Superficially devoid of any revelatory twist or shock, it’s the constantly washing, eerie quality of the film, including a cold but short lived performance by John Hawkes as Cult leader Patrick, which lingers long after the silencing climax. Taking pointers from Polanski, Haneke and even Bergman to a certain extent, Durkin brainwashes his audience with skill and pace letting our own imagination do the hard work even, thankfully, in some of the films most shocking scenes.
Olsen is quietly brilliant as Martha, brooding, sweet and confused all at the same time, struggling with her past, her present and her perception of the family she had and her real family, aguing with Lucy and Ted over dinner about consumerism, life and what it means to be human in the world, every perception skewed by her 2 years in Patrick’s farmhouse cult. The films most mainstream concept comes with the threat of her old “family” hunting her down but even that is handled by the film makers with a disregard so bold it boggles the mind. And so it should.

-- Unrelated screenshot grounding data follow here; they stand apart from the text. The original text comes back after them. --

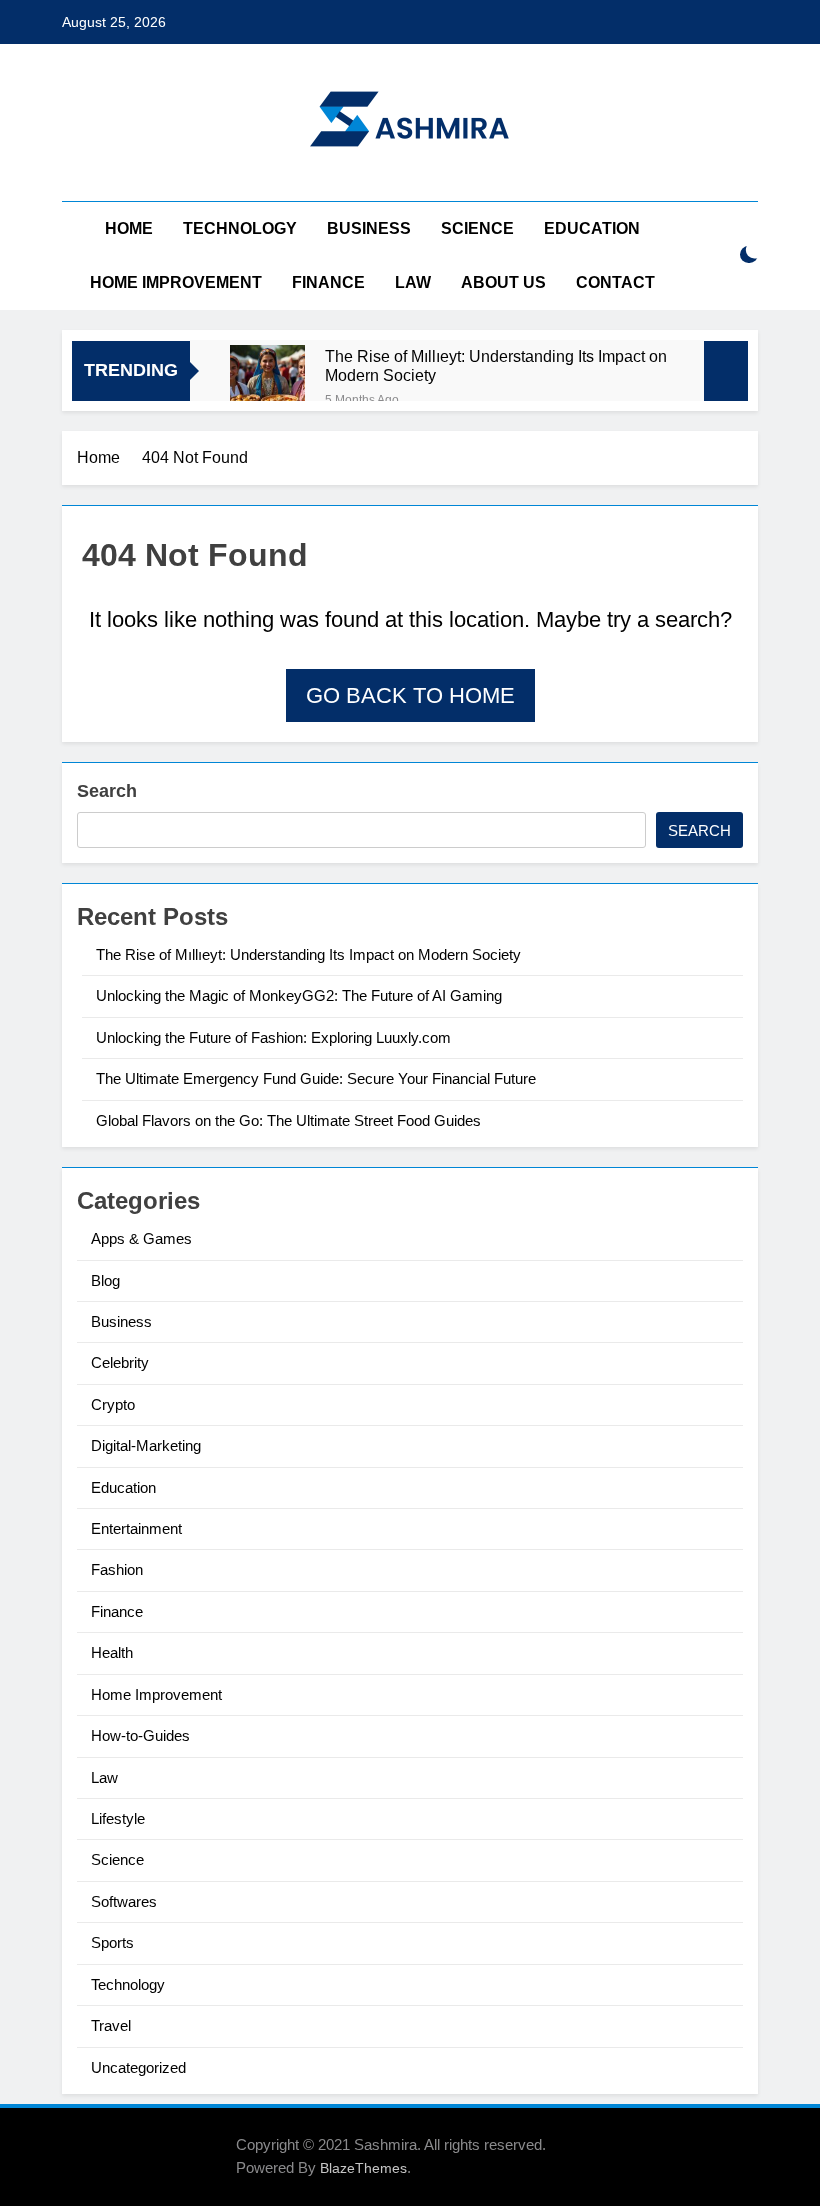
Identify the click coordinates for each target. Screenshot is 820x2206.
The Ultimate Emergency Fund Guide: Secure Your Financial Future (316, 1078)
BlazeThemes (363, 2168)
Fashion (117, 1569)
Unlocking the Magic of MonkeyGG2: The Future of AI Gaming (299, 995)
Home (129, 228)
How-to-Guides (140, 1735)
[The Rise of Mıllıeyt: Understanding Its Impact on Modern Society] (267, 382)
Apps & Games (141, 1238)
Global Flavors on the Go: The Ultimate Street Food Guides (288, 1120)
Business (369, 228)
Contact (615, 282)
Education (592, 228)
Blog (105, 1280)
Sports (112, 1942)
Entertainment (136, 1528)
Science (477, 228)
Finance (328, 282)
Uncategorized (138, 2067)
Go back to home (410, 695)
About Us (503, 282)
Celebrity (120, 1362)
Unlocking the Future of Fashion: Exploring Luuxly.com (273, 1037)
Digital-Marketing (146, 1445)
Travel (111, 2025)
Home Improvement (176, 282)
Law (413, 282)
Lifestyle (118, 1818)
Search (107, 791)
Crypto (113, 1404)
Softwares (124, 1901)
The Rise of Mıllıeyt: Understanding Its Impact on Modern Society (496, 365)
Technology (240, 228)
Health (112, 1652)
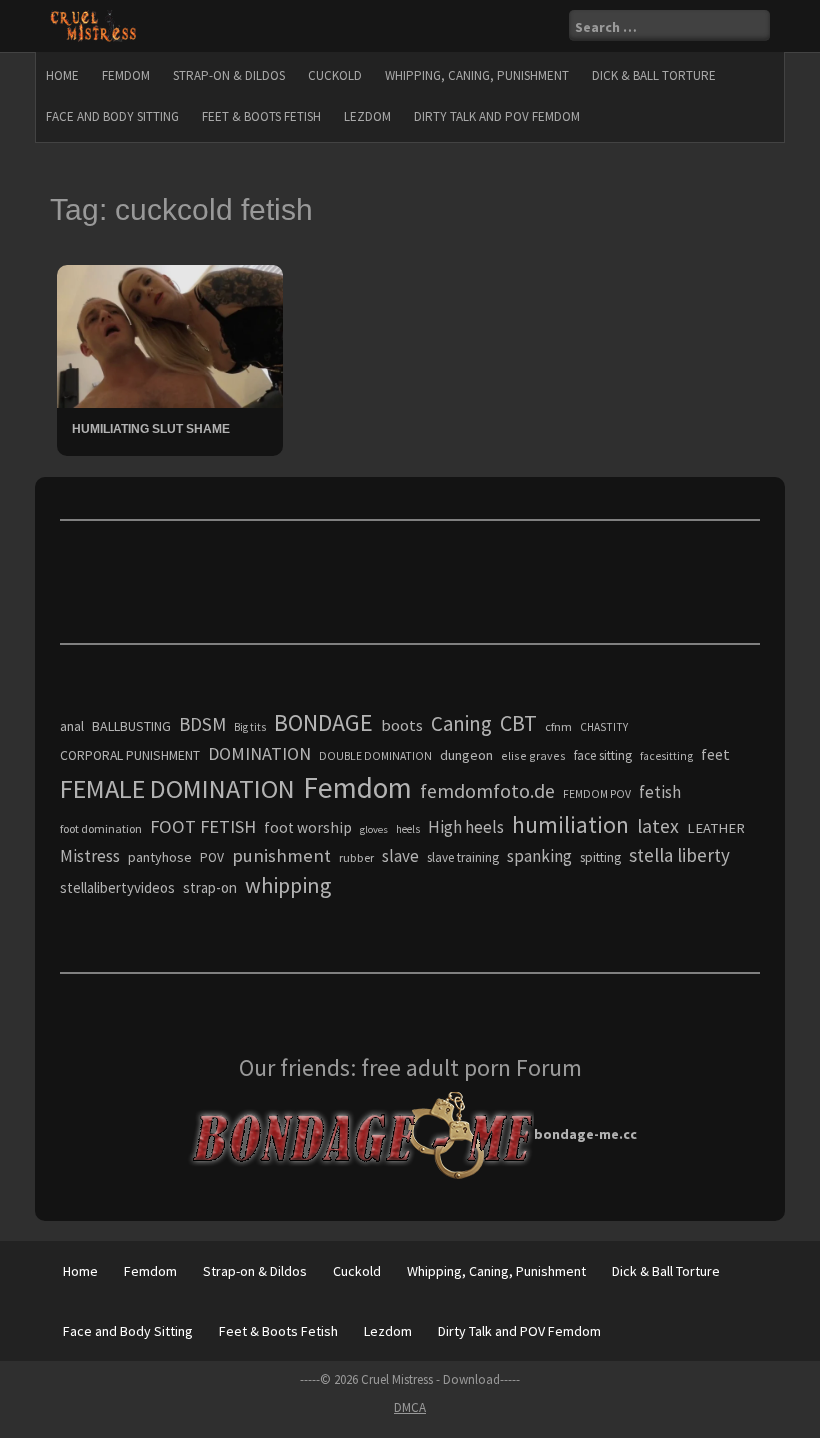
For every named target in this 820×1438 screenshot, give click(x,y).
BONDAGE (323, 722)
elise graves (533, 755)
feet (715, 754)
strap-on (210, 887)
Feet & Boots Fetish (261, 116)
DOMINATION (259, 753)
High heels (466, 827)
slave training (463, 857)
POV (212, 857)
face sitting (603, 755)
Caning (461, 723)
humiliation (570, 824)
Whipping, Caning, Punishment (477, 75)
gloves (374, 829)
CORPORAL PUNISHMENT (130, 755)
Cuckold (335, 75)
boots (402, 725)
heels (408, 829)
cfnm (558, 726)
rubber (356, 857)
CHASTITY (604, 727)
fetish (660, 792)
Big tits (250, 727)
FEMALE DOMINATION (177, 788)
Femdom (126, 75)
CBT (518, 723)
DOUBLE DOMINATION (375, 756)
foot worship (308, 827)
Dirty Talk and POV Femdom (497, 116)
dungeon (466, 755)
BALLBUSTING (131, 726)
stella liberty (679, 855)
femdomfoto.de (487, 791)
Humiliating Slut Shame (151, 429)
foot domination (101, 828)
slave (400, 856)
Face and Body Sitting (112, 116)
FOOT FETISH (203, 826)
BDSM (202, 724)
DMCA (410, 1407)
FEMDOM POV (597, 794)
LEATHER (716, 828)
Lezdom (367, 116)
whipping (288, 885)
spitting (600, 857)
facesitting (666, 756)
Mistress (90, 856)
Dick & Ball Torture (654, 75)
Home (62, 75)
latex (658, 826)
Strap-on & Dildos (229, 75)
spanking (539, 856)
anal (72, 726)
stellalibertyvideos (117, 887)
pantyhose (160, 857)
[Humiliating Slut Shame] (170, 335)
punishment (281, 855)
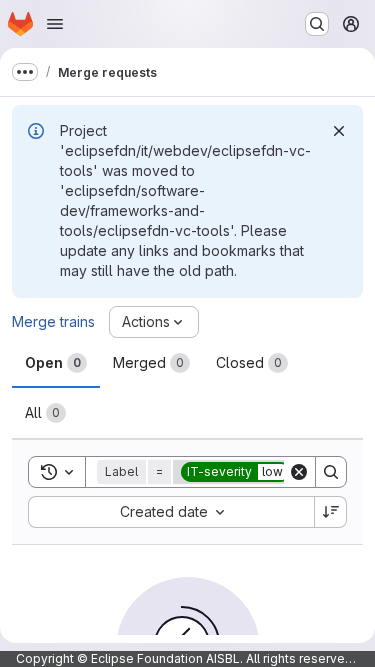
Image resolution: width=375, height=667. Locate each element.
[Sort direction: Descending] (331, 512)
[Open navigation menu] (55, 24)
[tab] (56, 363)
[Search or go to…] (317, 24)
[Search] (331, 472)
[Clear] (299, 472)
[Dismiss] (339, 131)
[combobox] (171, 512)
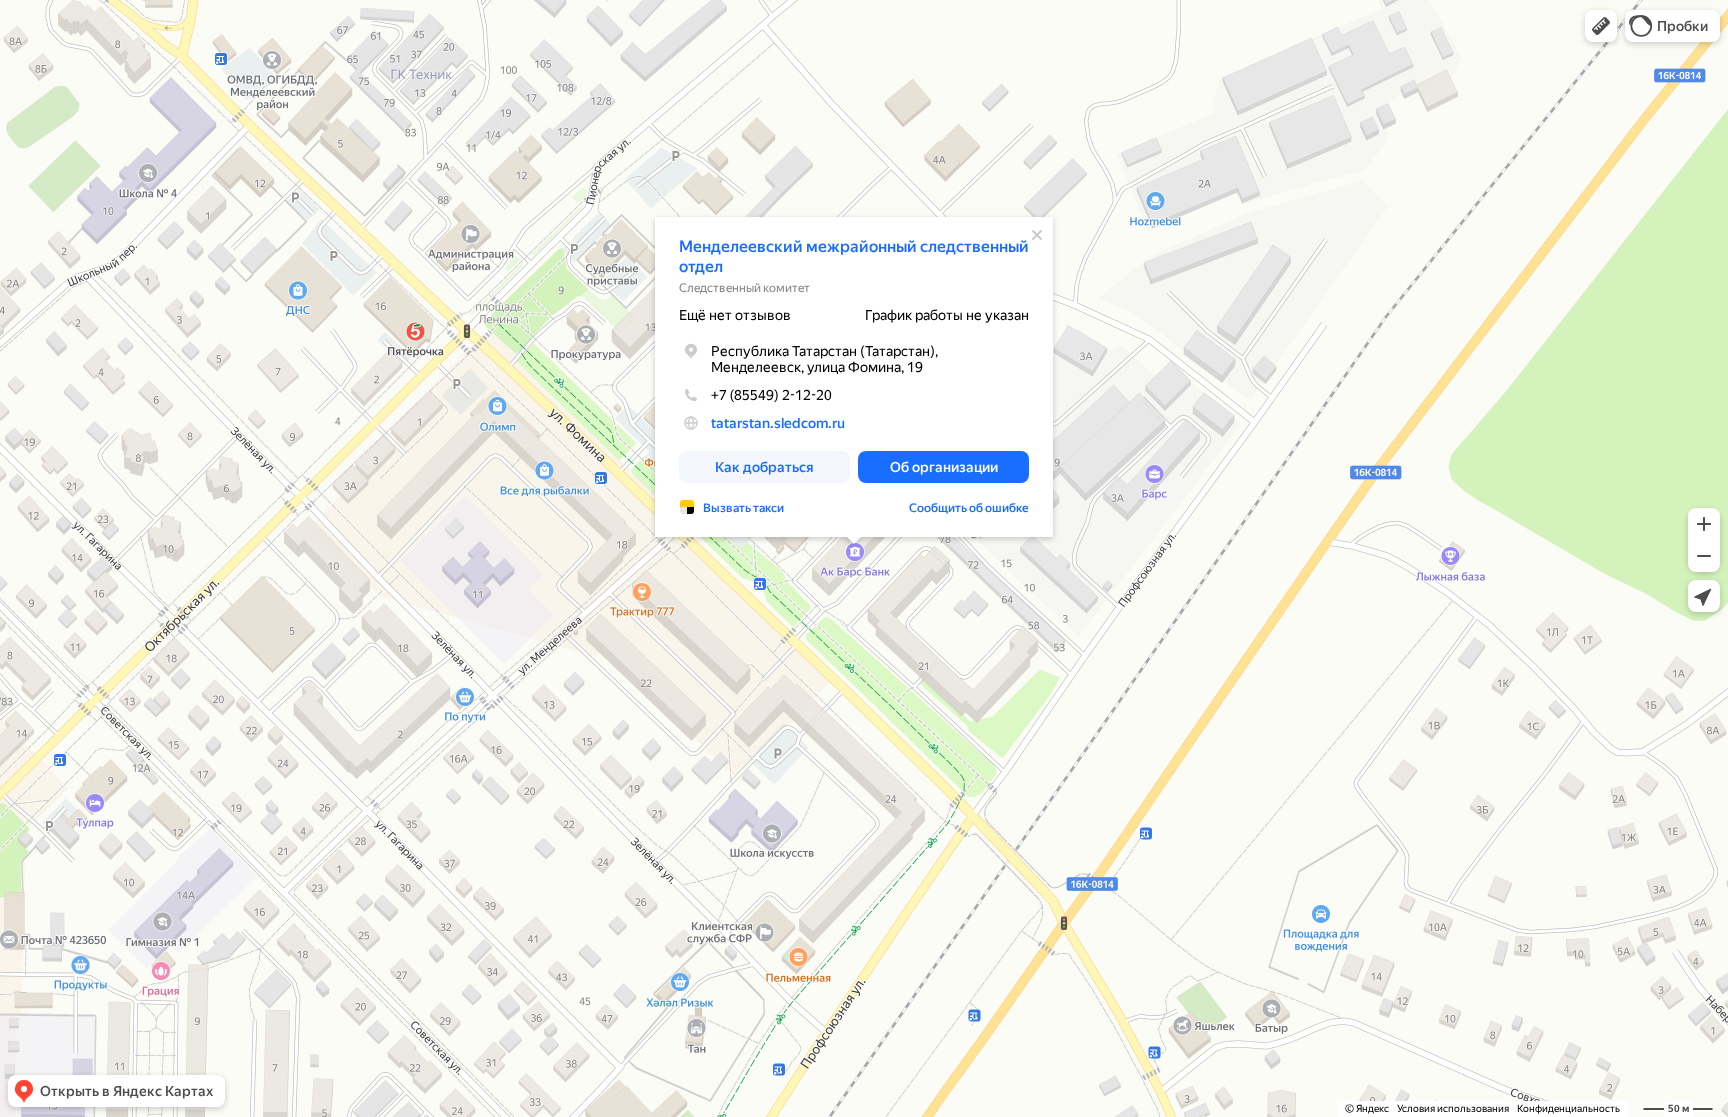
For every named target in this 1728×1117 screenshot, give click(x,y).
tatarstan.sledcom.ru (778, 423)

Martha Marcy May Marlene is a difficult to pin the film down while watching and even harder so afterward. But as Mr Lynch said; “Once a mystery is solved its not really a mystery at all”. Durkin grasps this concept with both hands and turns a simple and bare film into something which defies category and, if you disregard the horrible tonally misleading and honestly hideous trailer, it manages to shock, lull and oddly, soothe its viewer into a psychological thriller which most film makers would have turned into something resembling Wrong Turn 6.
For myself, MMMM is a haunting and superiorly constructed experience which has taken up far greater a number of hours of pondering than it’s gliding 1h 45m running time should warrant, but that in itself is as much reason for you to go see it as it is for me to watch it again.